To defuse an escalating crisis, British Prime Minister Tony Blair and others have called for a "robust" force much larger than the 2,000-strong UN observer mission already in Lebanon. Whatever force takes shape, Washington made clear that US troops will not be on the ground. "We are looking at what kind of international assistance force makes sense, but I do not think that it is anticipated that US ground forces are expected for that force," US Secretary of State Condoleezza Rice told reporters yesterday.

Rice said she had spoken with UN Secretary-General Kofi Annan about a possible multinational force and discussions were underway with US allies to resolve key issues. "The questions about what kind of force it is, what its command structure is, is it a UN force, is it an international assistance force, those are the discussions that are going on and I think are going to go on over the next few days," Rice said.

Any UN or international force would have to be strong enough to prevent the Shi'ite Hizbollah militia from operating out of southern Lebanon, she said. "That's going to take a robust force."

An Israeli offensive against the militant Shi'ite group Hizbollah, launched in response to the kidnapping of two Israeli soldiers, has left more than 352 people dead in 11 days.

Former German foreign minister Joschka Fischer has said it would make "little sense" to deploy a bigger UN force in Lebanon to stabilise the country. "Another blue-helmet mandate will make little sense. Only a robust force with a robust mandate could perhaps achieve something positive. But the risks are enormous," Fischer recently told Die Zeit newspaper.

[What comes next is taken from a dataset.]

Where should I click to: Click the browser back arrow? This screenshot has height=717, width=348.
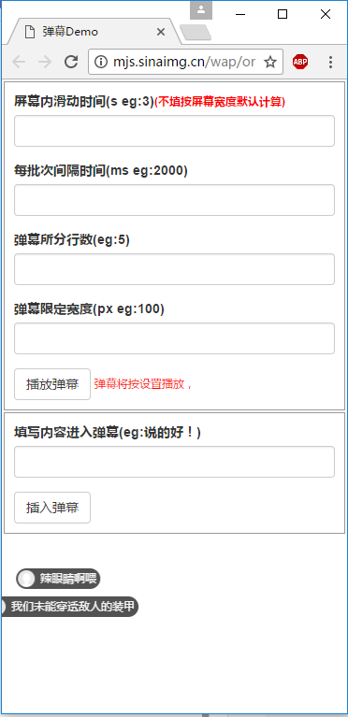coord(19,62)
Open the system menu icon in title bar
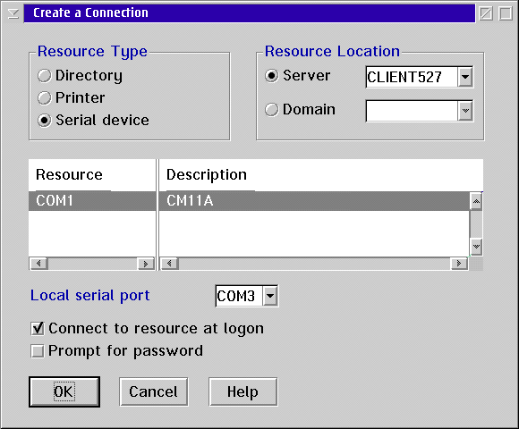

In New York, the US ambassador to the UN, John Bolton, said talks on a stabilisation force had to address "broad questions" about the contingent's authority to confront and disarm Hizbollah, as well as its relationship to the existing UN mission and the Lebanese government. Bolton warned against creating a new mission that would simply add a new layer of UN bureaucracy in the region. "And while hardly an interim force, it is reasonable and responsible to ask how a new force would differ from and be more effective than UNIFIL (the UN Interim Force in Lebanon)," Bolton said.